Further, the use of chatbots have, unfortunately in some cases, escalated into use of the machine for therapeutic reasons. Humans typically start talking to the chatbots, and then slowly develop a trusted relationship, where they will confide in the machines. Most AI generators will most likely send the user in the direction of professional human help, but many will also offer to further discuss the problems. These machines are deliberately designed in a very human-like way to make humans use them longer. But it can have catastrophic consequences; some users have ended up in a delusional spiral, others have killedthemselves after becoming emotionally attached to a chatbot.
Age-Verification on Social Media Should Also Include Generative AI
Danish decision-makers have finally realised that social media is built in a highly unethical way, manipulating our kids (and grown-ups) and forcing values upon them that is not in sync with the values of a European society. Therefore, there is a lot of talk about age-verification on social media these days. Politicians and childrens’ rights organisations have announced that Denmark is now establishing an age limit on social media of 15 years. Up to now the age limit was 13 in Denmark, as opposed to many other EU countries who followed the EU recommendation of 16 years. The age limit and demands of age-verification is focused on social media and its commercial and manipulative algorithms. What it does not encompass is language models/chatbots.
According to a source in a childrens’ organisation, the new Danish law on age-limits will cover hyper-commercial social media with +45 million users, those called VLOPs in the Digital Service Act. So, if a service is ‘just’ a chatbot, it is not covered by the Danish demand of age-verification. This might be different in other European countries. UNESCO has called for an age-limit of 13 years. Countries like Germany and France have no specific age-limits on the use of GenAI but relies on the GDPR-age limit of 16 years.

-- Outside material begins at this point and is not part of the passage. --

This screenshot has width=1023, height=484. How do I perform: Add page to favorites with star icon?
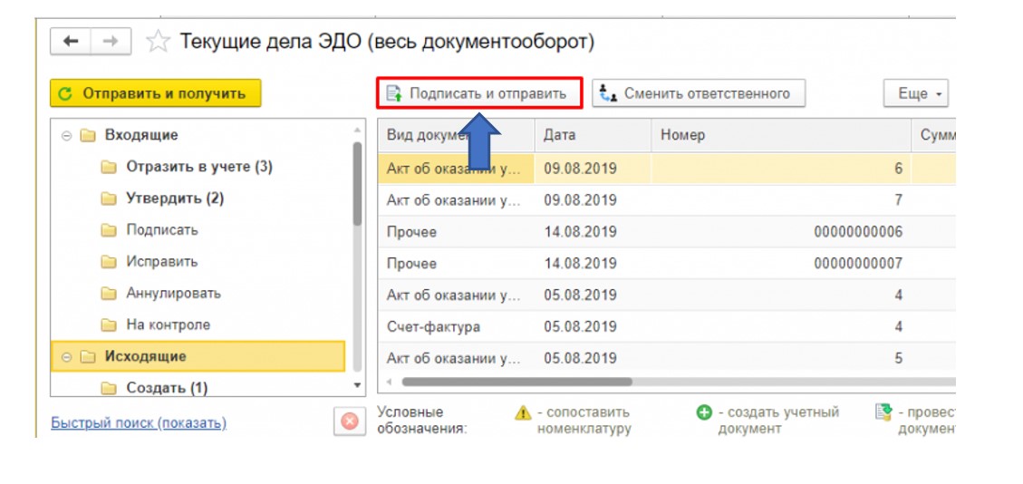(x=158, y=42)
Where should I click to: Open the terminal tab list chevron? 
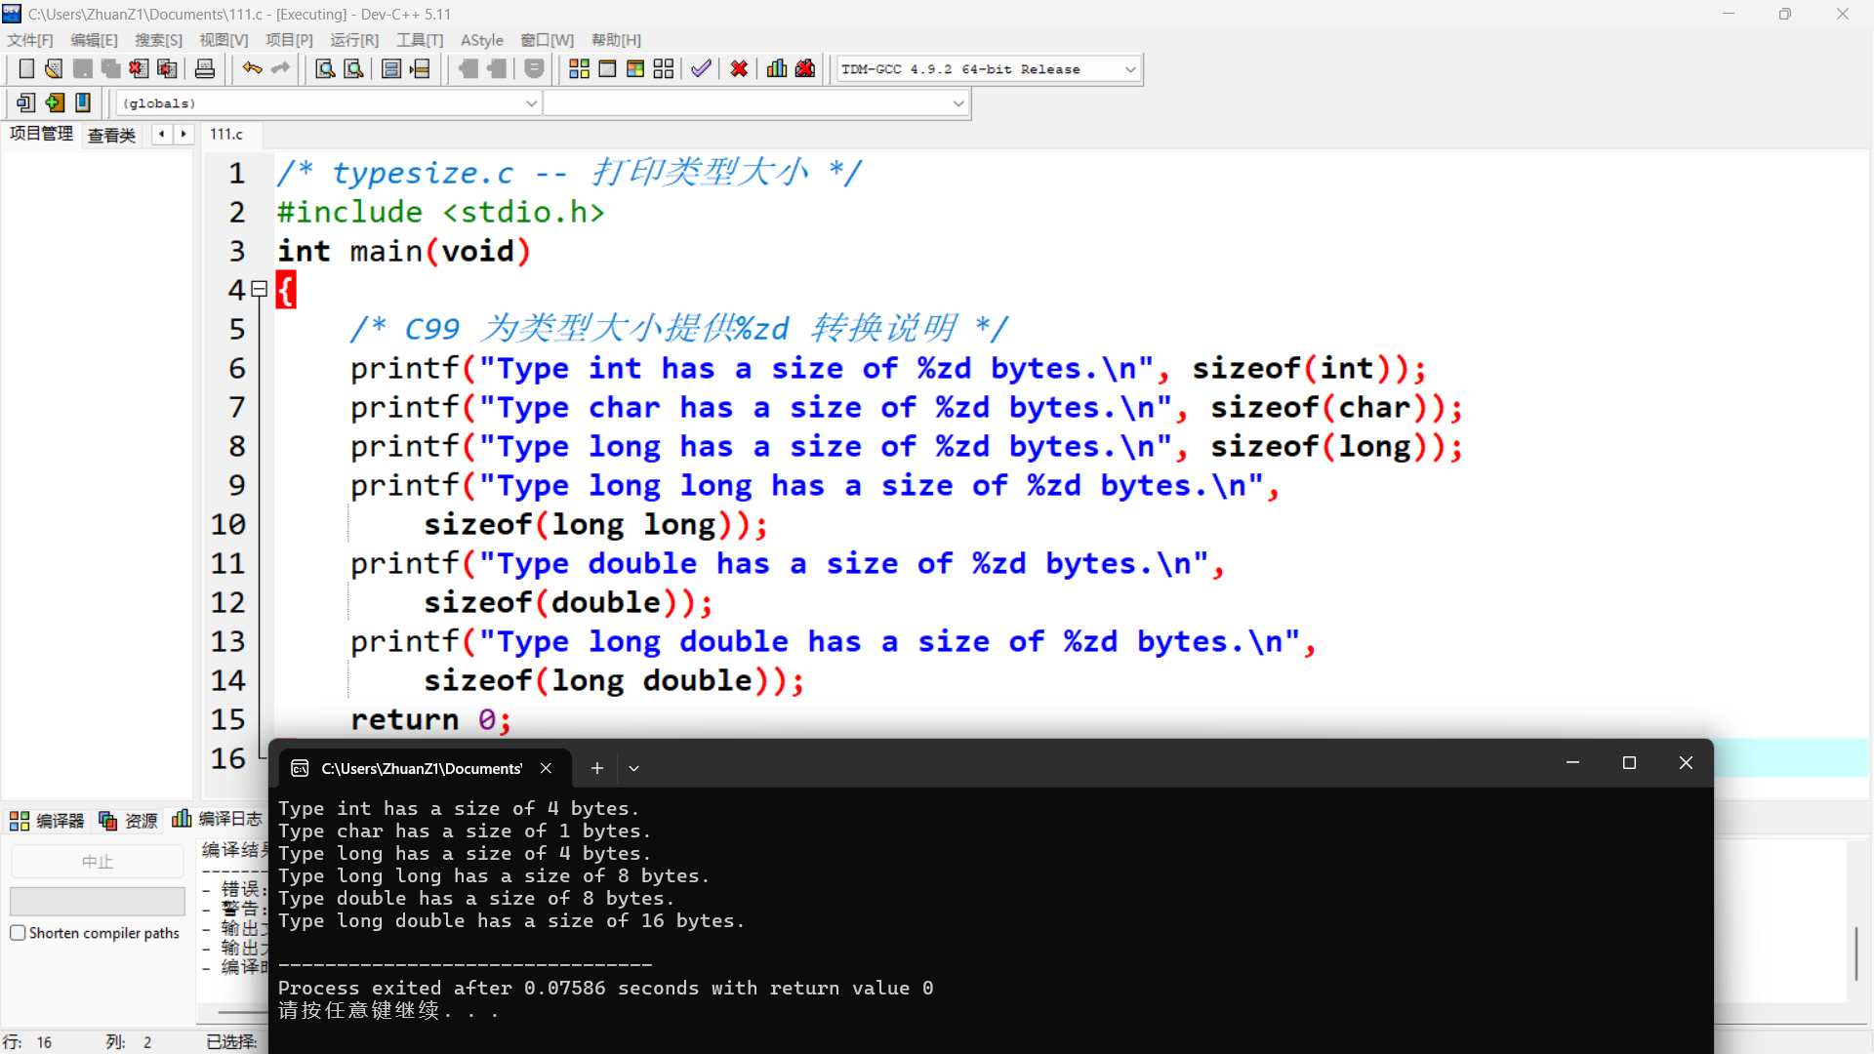pos(633,769)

There is no doubt that it is a good idea to sue Meta for systematic neglect when it comes to protecting children on social media. But it is also a class action suit that comes too late – after harm has been done. And the harms of social media and the “old” digital environment should not distract us – schools included – from recognizing that these dangers are potentially even bigger.
Should we wait for the harm to be done to our children with generative AI, just as we did with social media? We don’t think so!
We have used Google’s Geminia to generate both text and illustrations for this article. We don’t usually used generative AI for artificial illustrations. If we use text generation we use European services such as Lumo or Mistral.